From this approach you can do some surprisingly quick five-bar gate counts of keywords, brands or even sentiment. Many forums have sentiment ratings, and if you include comments and reviews on places like Amazon as CGM then you can start to do sample based sentiment ratings - which in fact can be pretty much as accurate as the latest AI driven ratings- if you have enough time.
All is not equal, as discussed in the sticky threads blog below. Some threads which are large or have topical subject lines, receive many more hits than others. Also some medias are more prominent and perhaps carry more status: like the BBC web forums and comments boxes. Forums with high SE rankings tend to have the most traffic. Retweet rate /total is another meta-metric .
From a knowlegde of prominent forums for a product type, brand, band, author, lifestyle or political view point you can then consider the sub set of consumers who are most interesting to follow up: the innovators, the early adopters, the opinion shapers, the self-appointed authorities, brand champions ( fan boys / fanboi's) ..brand terrorists....and follow their posting to gain a high level view of the discussion: see if indeed they are influencing people or if generally people make their own minds up and buy that pink coloured laptop anyway!
So you start to get a feel for how a report may be structured, using simple hit counts as a top level introduction and then results from your measurements within the samples. Finally you get into the qualitative observation with the prominence of the media and the activity of the opinion leaders, and the sentiment tallies from the different samples to give some kind of summative opinion poll for the topic. The conclusions you may draw should therefore be based upon prominent information, a knowledge of why it is prominent and what else lies in the spectrum, a handle on the polarity of sentiment expressed and the average point for consumers, be it neutral or not! When you make a conclusion which points to a useful management insight, then go back and check the prominence: check the hit coutns relative to other topics or shades or opinions etc, check your sample is exhaustive and re-check your search strings ( a little more on this latter below and then another blog , coming soon to a soggy-spot near you!)
There are plenty of kid on numbers you can put around these things. For computer scientist graduates, metacrawling or re-indexing can be a way forward to producing statistics based aroung the single post as the "Unit of selection". Different sampling strategies based on random and temporal dips can be useful when confronted with 50 million tweets per day!
For the very numerate amongst you as marketers, sociologists or computer scientists, you should be aware than CGM is in such large numbers that a topic such as a fairly common brand name or product, will have a "normal distribution" of opinion if you like, and this can be captured in a correspondingly 2 SD centric list of keywords: the first six search strings capture the first two or even three standard deviations .
There is a bell curve : x axis rating versus Y axis volume. The majority of opinion/keywords etc, will be within the first two standard deviations. When you do a nth sampling you really get to check that the bell curve is covered. If you do manage to plot data, sentiment or keywords, and you find that there are more peaks and troughs than one bell curve then you have either too small a sample size, a poorly defined opinion-keyword-etc scale, or in fact you are measuring two different things: either from two destinct populations with some degree of polarity to each other on your scale ( OOPS! you sample tory and labour forums ( republican / democrat) and not general political discussion!) .

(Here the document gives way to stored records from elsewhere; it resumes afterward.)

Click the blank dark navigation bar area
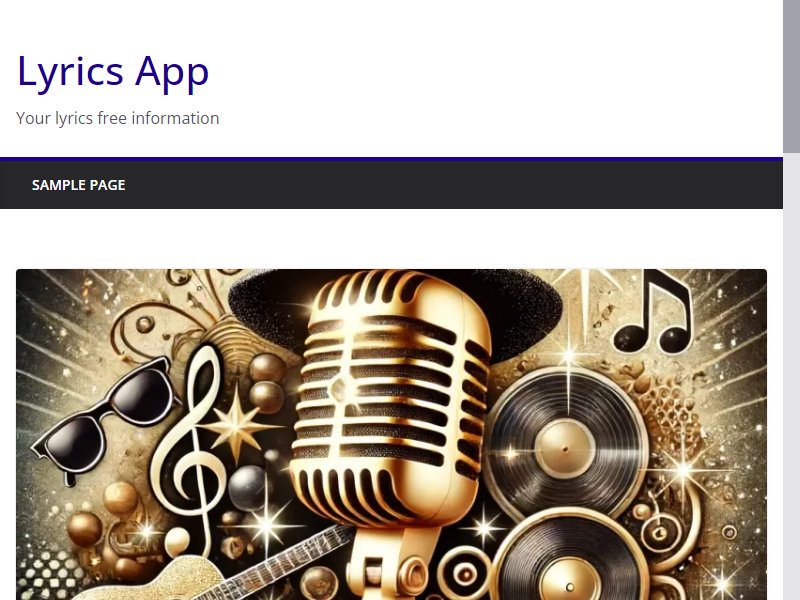This screenshot has width=800, height=600. coord(454,185)
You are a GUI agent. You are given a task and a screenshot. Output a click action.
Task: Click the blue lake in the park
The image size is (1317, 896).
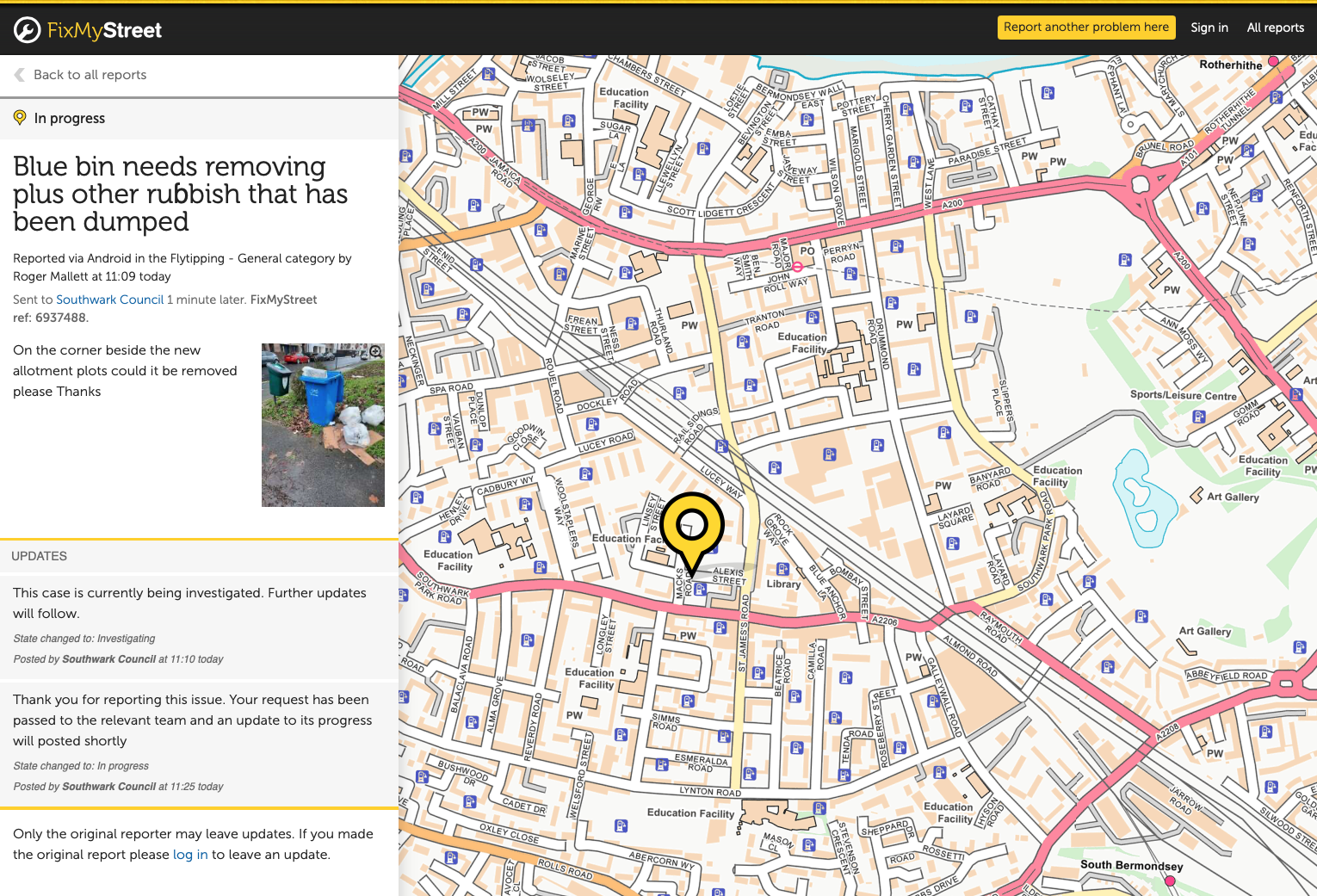coord(1142,500)
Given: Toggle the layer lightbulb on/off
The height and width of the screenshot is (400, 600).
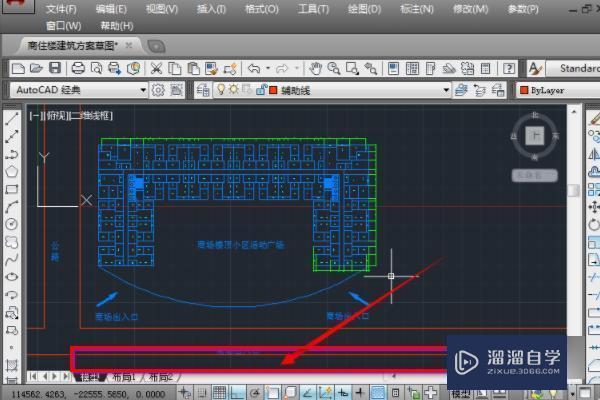Looking at the screenshot, I should pos(221,90).
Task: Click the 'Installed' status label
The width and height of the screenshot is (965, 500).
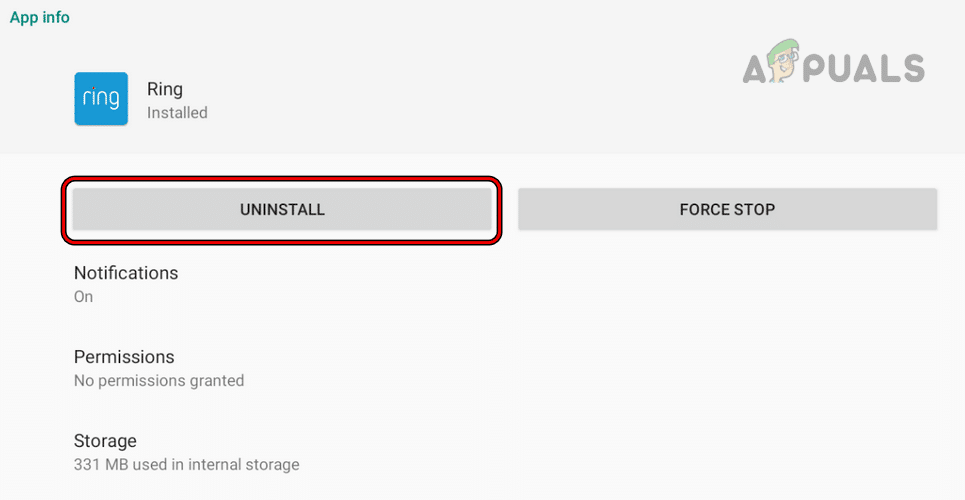Action: pos(177,113)
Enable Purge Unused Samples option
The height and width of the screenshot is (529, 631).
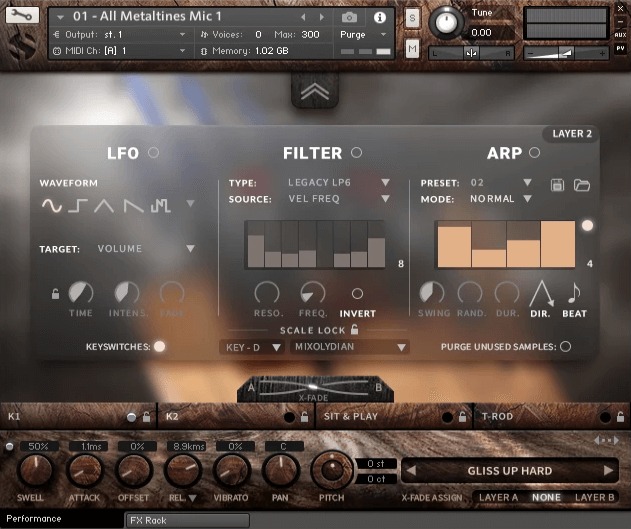565,347
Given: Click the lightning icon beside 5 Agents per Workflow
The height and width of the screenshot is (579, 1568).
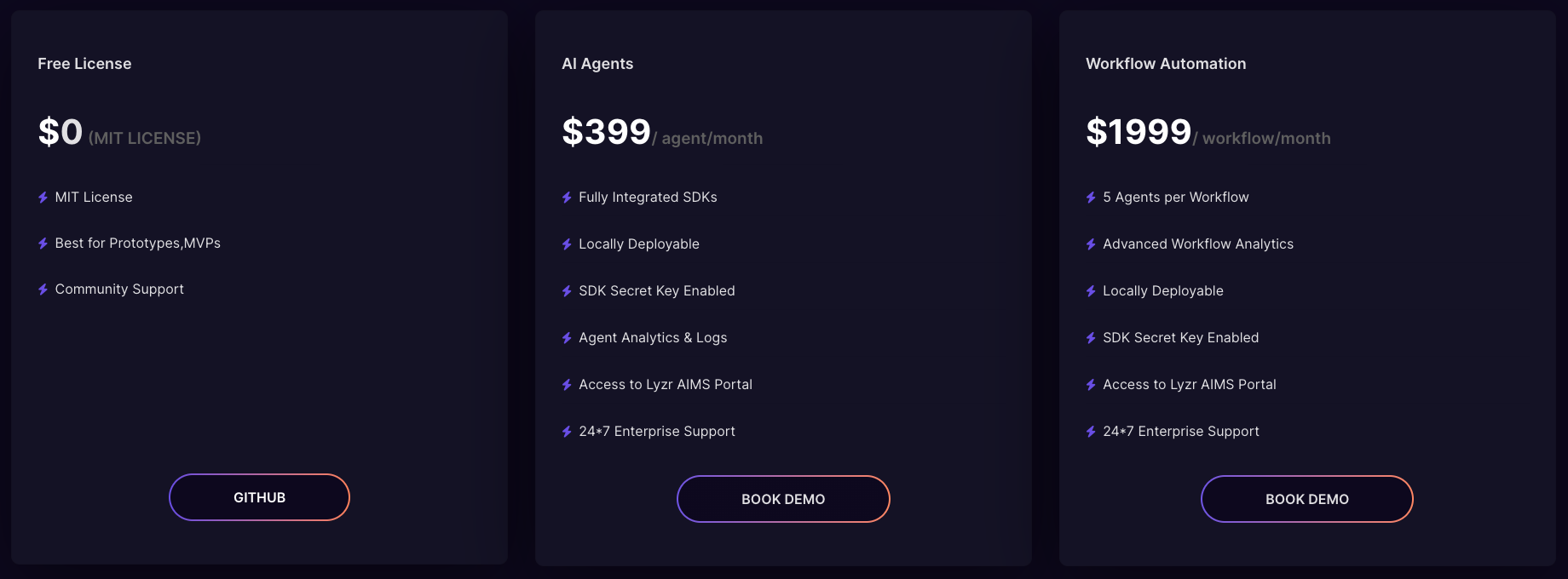Looking at the screenshot, I should (x=1091, y=198).
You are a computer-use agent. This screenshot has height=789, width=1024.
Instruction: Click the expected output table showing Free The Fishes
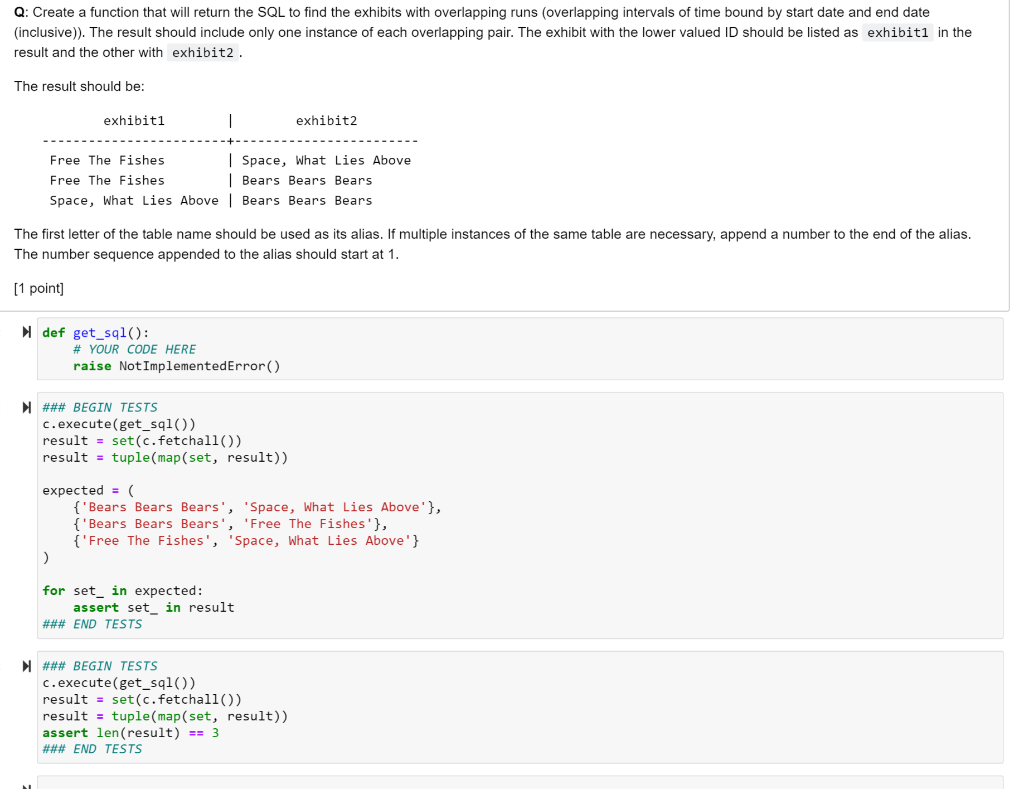[106, 160]

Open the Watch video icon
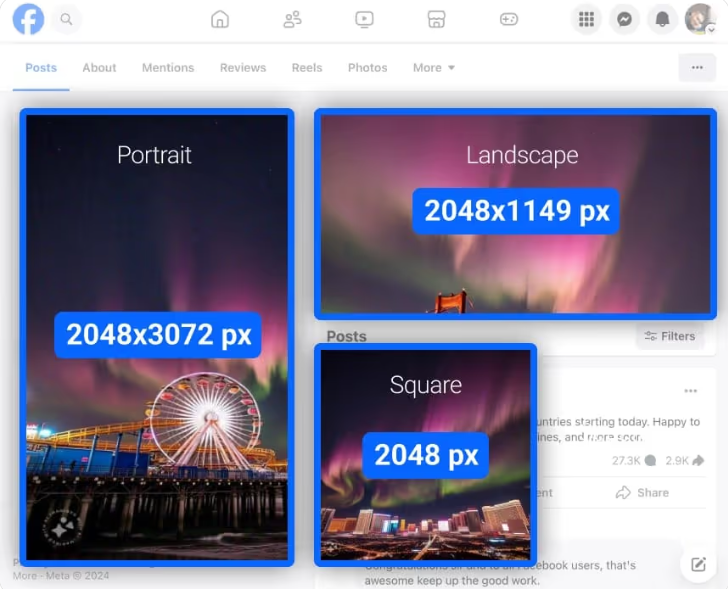[x=364, y=19]
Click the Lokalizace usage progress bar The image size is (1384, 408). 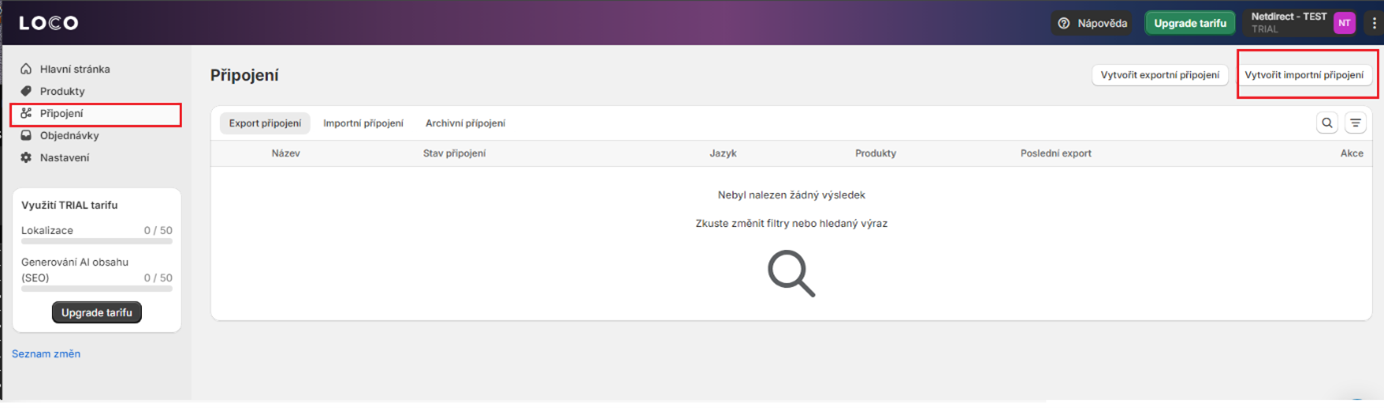click(x=96, y=241)
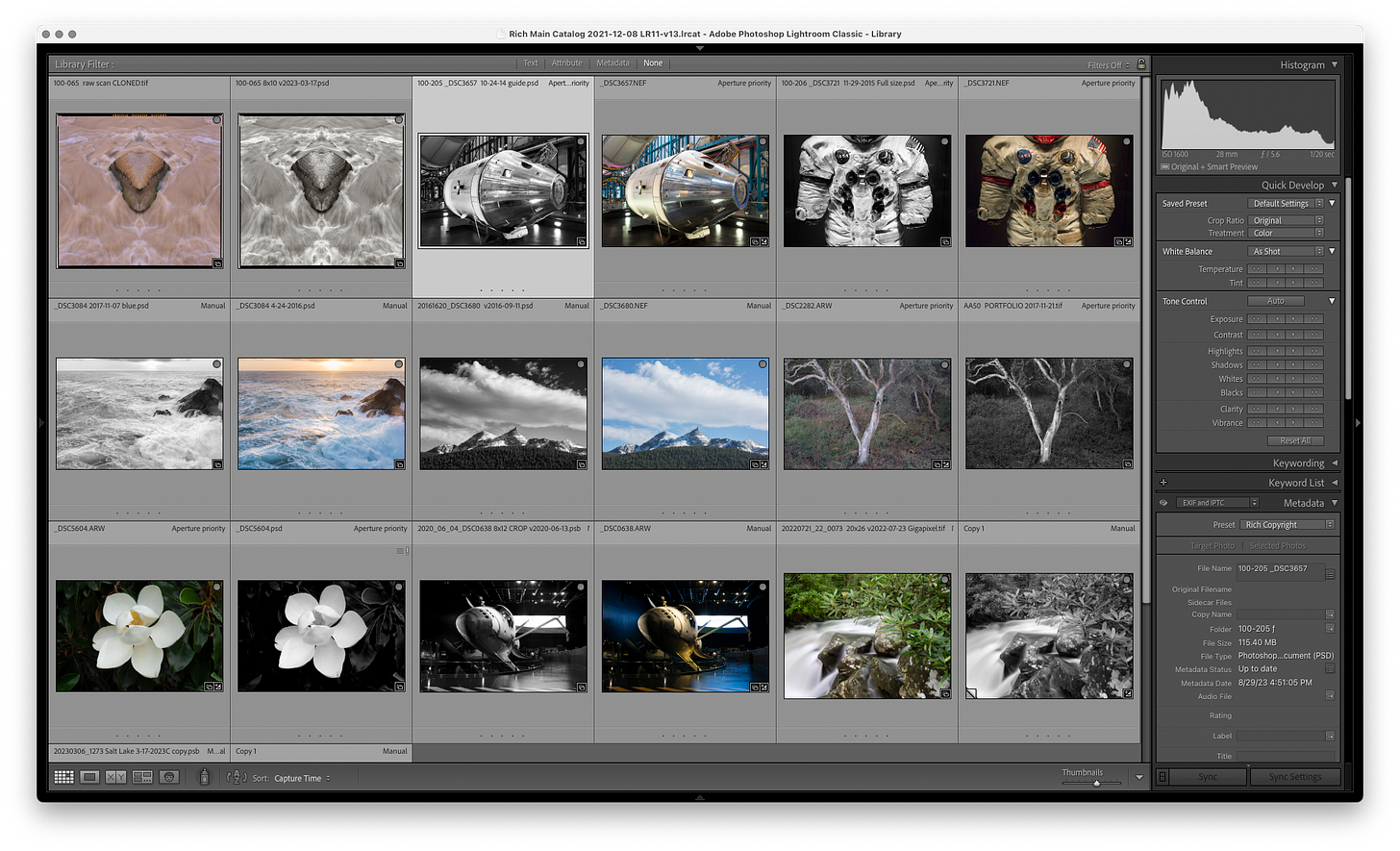Viewport: 1400px width, 851px height.
Task: Open Survey view from the toolbar
Action: tap(142, 777)
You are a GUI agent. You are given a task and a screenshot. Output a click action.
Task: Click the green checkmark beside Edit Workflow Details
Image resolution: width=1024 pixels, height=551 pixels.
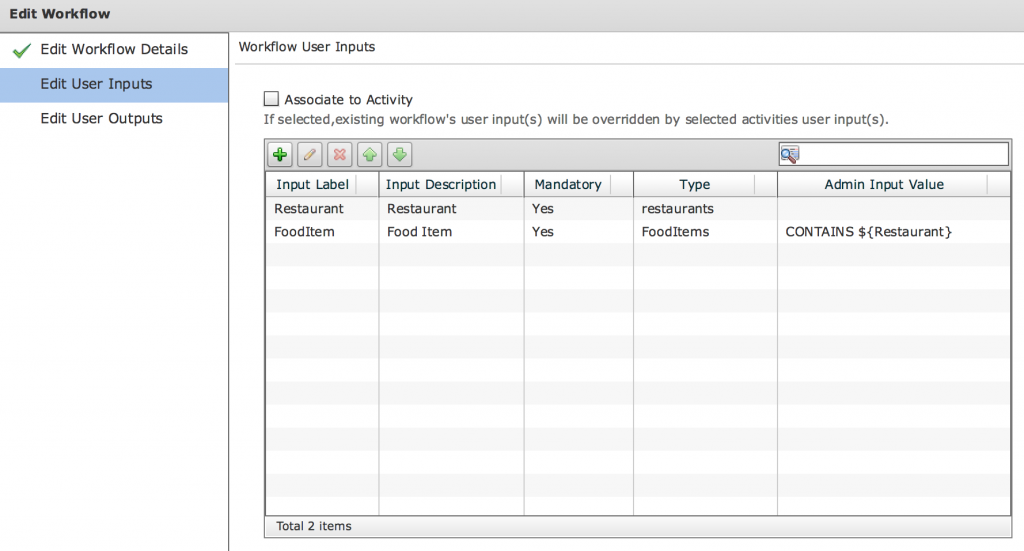coord(22,51)
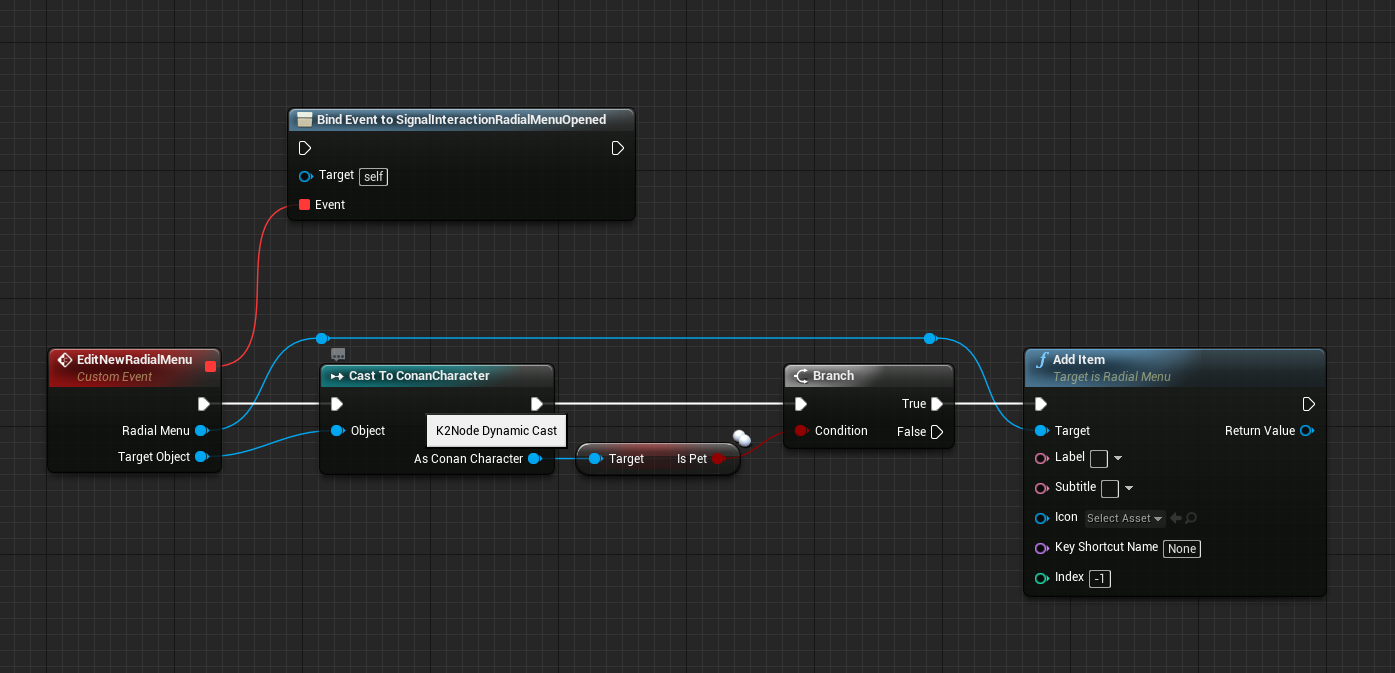
Task: Click the comment bubble above Cast To ConanCharacter
Action: click(x=338, y=354)
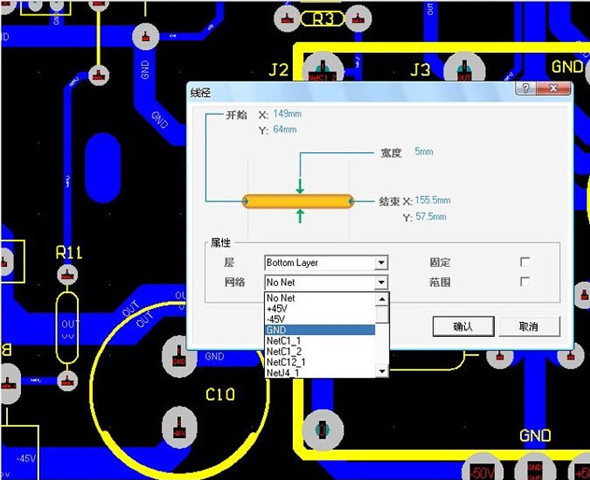Close the 线径 dialog window

click(553, 88)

When you know you have a nice bell curve then you can be very safe in using nth sampling or random statistical sampling and that your comparisons can be shown to be statistically significant: FOR THIS DESCRIPTIVE DATA SET. You cannot use this as inferential statistics, primarily because you cannot accurately capture social demographics in CGM and there fore you cannot make any extrapolations to the population as a whole.
If you combine an offline survey which identifies people's demographics in relation to their interaction with CGM, it can be possible to make some tentative inferences based on the knowledge that your large sampling base is composed of a cross section of society idenitfied in this CGM interaction survey . Even then you have to tread very carefully, statistically speaking, because your "Hits" are by a decided number of authors, some using several handles over forums, some using multiple identities to stimulate discussion on the same forums ! In other words your actual "n" for the study group is too small. Is the post more important than the author? Hmmm well people tend to be consistent and only change opinion after some degree of cognitive dissonance so really your "n" is authors and not posts.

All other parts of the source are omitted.